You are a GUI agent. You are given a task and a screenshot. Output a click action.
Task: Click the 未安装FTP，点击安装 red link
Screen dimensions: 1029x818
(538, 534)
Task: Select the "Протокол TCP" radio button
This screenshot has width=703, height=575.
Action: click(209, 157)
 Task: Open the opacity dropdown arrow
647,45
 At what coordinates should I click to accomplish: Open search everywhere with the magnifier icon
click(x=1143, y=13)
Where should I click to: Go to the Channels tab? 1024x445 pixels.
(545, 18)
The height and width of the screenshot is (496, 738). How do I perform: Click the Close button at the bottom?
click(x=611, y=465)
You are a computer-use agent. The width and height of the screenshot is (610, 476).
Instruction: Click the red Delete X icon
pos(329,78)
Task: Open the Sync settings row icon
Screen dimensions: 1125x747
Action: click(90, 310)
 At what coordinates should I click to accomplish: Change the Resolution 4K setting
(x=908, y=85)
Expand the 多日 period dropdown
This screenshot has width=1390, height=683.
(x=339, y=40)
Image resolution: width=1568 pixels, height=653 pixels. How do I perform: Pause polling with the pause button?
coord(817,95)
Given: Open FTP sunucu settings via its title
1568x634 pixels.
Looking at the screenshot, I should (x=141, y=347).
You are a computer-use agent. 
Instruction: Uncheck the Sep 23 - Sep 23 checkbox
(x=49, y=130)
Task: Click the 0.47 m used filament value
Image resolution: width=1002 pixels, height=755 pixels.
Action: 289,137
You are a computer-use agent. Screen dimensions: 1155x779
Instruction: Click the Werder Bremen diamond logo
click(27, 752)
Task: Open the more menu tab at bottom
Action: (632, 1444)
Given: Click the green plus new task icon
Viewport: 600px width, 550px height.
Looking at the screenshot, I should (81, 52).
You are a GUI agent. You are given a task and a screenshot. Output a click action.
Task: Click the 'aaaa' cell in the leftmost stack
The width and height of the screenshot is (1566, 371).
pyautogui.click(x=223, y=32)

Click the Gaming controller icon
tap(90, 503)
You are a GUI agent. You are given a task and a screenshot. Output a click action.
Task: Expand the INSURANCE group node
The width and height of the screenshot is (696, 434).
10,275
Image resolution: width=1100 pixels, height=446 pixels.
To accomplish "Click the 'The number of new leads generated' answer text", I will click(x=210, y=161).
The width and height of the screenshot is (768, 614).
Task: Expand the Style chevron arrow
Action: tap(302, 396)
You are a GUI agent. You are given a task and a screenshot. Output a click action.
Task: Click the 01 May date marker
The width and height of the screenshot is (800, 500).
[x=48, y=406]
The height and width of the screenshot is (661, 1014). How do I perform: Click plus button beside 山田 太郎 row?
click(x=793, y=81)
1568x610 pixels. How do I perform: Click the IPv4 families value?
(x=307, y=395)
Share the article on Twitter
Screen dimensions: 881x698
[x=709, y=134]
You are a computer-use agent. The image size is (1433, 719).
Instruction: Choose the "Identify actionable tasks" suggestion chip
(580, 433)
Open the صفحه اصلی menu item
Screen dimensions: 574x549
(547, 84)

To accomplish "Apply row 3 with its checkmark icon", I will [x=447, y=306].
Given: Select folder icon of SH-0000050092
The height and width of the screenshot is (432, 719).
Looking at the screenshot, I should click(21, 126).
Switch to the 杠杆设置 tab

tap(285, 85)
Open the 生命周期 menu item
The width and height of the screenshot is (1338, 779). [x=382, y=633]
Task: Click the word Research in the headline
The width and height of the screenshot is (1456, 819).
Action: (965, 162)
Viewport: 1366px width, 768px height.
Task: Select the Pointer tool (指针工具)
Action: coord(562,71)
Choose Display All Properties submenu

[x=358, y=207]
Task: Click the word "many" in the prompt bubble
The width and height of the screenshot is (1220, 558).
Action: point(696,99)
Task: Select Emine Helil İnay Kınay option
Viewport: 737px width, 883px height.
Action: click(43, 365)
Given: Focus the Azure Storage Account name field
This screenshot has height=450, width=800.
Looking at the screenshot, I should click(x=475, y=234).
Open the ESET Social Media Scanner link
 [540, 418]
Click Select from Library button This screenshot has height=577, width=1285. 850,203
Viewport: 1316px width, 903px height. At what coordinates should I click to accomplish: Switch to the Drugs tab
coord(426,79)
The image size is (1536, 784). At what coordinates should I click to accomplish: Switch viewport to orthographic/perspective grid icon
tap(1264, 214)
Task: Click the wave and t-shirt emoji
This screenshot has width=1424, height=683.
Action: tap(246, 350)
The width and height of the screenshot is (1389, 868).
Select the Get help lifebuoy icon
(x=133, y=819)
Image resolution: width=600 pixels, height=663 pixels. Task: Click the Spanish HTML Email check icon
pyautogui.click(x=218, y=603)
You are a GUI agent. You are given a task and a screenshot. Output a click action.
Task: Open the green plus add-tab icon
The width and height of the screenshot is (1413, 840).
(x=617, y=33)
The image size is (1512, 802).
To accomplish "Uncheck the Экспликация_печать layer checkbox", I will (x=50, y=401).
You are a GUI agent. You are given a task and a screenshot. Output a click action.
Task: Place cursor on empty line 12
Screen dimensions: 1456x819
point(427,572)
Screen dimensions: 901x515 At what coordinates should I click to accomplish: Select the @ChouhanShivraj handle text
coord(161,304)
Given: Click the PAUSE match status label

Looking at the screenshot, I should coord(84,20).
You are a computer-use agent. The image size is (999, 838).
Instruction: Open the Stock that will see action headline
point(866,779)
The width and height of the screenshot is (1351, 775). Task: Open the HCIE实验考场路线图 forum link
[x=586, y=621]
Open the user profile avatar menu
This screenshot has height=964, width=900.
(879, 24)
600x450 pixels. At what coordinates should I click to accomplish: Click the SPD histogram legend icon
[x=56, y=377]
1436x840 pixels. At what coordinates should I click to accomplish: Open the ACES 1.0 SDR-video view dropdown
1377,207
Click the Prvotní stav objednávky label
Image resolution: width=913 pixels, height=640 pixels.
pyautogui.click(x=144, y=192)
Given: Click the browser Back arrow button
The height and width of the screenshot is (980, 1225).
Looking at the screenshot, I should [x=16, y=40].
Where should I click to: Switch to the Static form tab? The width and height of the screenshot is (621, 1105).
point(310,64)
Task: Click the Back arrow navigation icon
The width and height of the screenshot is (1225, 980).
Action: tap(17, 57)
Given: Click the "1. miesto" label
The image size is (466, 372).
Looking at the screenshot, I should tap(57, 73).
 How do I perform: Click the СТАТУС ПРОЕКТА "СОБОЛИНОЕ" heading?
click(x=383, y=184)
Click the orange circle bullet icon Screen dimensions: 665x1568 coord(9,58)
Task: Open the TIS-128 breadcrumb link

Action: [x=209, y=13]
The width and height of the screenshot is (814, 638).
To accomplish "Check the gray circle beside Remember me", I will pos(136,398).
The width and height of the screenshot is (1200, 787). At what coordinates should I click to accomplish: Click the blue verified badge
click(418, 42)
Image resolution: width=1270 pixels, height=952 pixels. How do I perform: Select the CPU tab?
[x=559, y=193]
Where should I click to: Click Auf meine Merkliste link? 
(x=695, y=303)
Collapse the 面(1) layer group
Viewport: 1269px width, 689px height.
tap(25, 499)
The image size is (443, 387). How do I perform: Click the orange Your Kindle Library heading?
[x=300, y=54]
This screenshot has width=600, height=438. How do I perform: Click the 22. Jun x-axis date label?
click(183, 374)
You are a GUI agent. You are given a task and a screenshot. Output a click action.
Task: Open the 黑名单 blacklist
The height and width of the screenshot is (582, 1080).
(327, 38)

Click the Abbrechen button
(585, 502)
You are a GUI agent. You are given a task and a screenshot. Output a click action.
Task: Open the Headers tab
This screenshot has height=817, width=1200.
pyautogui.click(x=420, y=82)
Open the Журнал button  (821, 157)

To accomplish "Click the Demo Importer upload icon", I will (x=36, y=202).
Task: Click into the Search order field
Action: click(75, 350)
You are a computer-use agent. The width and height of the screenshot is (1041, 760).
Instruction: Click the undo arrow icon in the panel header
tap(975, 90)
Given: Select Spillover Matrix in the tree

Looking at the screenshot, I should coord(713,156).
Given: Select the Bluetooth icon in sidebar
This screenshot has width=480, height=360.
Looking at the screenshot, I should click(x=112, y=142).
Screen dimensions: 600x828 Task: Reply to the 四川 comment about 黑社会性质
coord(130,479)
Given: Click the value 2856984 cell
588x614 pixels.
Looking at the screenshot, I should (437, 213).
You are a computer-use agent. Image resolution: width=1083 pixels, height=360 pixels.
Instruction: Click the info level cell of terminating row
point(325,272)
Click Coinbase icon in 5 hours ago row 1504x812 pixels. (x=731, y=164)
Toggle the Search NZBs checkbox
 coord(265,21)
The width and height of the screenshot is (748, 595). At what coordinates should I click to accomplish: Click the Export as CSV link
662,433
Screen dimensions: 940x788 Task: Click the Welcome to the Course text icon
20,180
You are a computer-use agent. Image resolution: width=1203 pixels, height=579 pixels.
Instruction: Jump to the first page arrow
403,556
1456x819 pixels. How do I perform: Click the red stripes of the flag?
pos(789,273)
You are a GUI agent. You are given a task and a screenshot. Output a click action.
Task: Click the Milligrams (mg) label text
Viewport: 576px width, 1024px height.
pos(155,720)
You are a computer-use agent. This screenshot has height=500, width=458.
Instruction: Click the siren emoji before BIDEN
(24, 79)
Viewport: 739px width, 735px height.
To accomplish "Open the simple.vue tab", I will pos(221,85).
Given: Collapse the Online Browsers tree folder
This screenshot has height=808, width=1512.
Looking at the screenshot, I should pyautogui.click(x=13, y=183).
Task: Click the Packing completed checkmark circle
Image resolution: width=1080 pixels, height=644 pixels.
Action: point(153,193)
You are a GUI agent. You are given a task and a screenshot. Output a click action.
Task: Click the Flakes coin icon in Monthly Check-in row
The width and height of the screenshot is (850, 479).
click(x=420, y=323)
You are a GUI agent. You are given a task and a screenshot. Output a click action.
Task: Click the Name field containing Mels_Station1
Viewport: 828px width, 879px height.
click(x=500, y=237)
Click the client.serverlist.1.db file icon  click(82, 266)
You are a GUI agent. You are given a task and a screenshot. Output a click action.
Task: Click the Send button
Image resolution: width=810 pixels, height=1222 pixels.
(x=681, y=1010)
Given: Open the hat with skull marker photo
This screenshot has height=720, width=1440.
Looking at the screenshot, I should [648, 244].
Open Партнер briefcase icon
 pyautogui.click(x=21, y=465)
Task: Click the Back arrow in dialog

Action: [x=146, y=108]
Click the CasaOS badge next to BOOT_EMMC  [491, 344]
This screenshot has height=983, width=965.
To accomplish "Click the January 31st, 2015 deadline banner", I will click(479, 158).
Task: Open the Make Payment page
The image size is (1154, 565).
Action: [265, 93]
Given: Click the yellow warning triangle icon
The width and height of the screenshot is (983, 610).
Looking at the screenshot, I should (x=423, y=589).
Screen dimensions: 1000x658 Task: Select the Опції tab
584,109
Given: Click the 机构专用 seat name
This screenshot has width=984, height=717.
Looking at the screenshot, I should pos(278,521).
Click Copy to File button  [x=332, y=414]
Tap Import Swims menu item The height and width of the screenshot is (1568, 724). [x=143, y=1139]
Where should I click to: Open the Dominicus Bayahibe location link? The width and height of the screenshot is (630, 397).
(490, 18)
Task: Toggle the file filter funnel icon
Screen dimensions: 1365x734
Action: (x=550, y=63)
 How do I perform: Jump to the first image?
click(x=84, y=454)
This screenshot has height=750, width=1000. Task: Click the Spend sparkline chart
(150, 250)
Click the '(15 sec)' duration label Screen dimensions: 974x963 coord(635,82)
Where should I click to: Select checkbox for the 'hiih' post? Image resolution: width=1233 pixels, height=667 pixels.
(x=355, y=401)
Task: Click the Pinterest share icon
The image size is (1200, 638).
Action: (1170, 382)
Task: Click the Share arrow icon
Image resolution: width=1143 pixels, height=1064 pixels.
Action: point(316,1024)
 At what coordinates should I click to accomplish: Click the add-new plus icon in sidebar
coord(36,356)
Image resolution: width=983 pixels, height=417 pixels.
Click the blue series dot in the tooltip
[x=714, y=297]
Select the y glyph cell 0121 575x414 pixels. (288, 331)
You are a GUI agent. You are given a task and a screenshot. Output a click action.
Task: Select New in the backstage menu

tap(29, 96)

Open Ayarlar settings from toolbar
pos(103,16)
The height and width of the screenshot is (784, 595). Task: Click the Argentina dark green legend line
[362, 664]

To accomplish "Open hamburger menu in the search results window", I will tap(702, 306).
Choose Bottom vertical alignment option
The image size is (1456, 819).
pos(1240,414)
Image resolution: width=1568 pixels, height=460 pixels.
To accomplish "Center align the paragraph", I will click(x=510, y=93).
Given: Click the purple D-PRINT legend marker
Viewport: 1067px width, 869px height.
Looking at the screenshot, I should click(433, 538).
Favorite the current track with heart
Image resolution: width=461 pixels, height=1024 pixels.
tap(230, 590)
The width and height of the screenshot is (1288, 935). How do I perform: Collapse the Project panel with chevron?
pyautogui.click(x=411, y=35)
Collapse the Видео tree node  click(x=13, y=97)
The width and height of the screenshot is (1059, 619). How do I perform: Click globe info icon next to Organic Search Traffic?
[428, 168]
┄┄┄┄┄┄┄┄┄┄
Return only the lines between the one holding "The height and width of the screenshot is (980, 1225)." and the one holding "Task: Open the Headers tab", inclusive, exactly as they appear above.

◆ **Exercise output**
The height and width of the screenshot is (980, 1225).
Looking at the screenshot, I should [x=16, y=40].
Where should I click to: Switch to the Static form tab? The width and height of the screenshot is (621, 1105).
point(310,64)
Task: Click the Back arrow navigation icon
The width and height of the screenshot is (1225, 980).
Action: tap(17, 57)
Given: Click the "1. miesto" label
The image size is (466, 372).
Looking at the screenshot, I should tap(57, 73).
 How do I perform: Click the СТАТУС ПРОЕКТА "СОБОЛИНОЕ" heading?
click(x=383, y=184)
Click the orange circle bullet icon Screen dimensions: 665x1568 coord(9,58)
Task: Open the TIS-128 breadcrumb link

Action: [x=209, y=13]
The width and height of the screenshot is (814, 638).
To accomplish "Check the gray circle beside Remember me", I will pos(136,398).
The width and height of the screenshot is (1200, 787). At what coordinates should I click to accomplish: Click the blue verified badge
click(418, 42)
Image resolution: width=1270 pixels, height=952 pixels. How do I perform: Select the CPU tab?
[x=559, y=193]
Where should I click to: Click Auf meine Merkliste link? 
(x=695, y=303)
Collapse the 面(1) layer group
Viewport: 1269px width, 689px height.
tap(25, 499)
The image size is (443, 387). How do I perform: Click the orange Your Kindle Library heading?
[x=300, y=54]
This screenshot has width=600, height=438. How do I perform: Click the 22. Jun x-axis date label?
click(183, 374)
You are a GUI agent. You are given a task and a screenshot. Output a click action.
Task: Open the 黑名单 blacklist
The height and width of the screenshot is (582, 1080).
(327, 38)

Click the Abbrechen button
(585, 502)
You are a GUI agent. You are given a task and a screenshot. Output a click action.
Task: Open the Headers tab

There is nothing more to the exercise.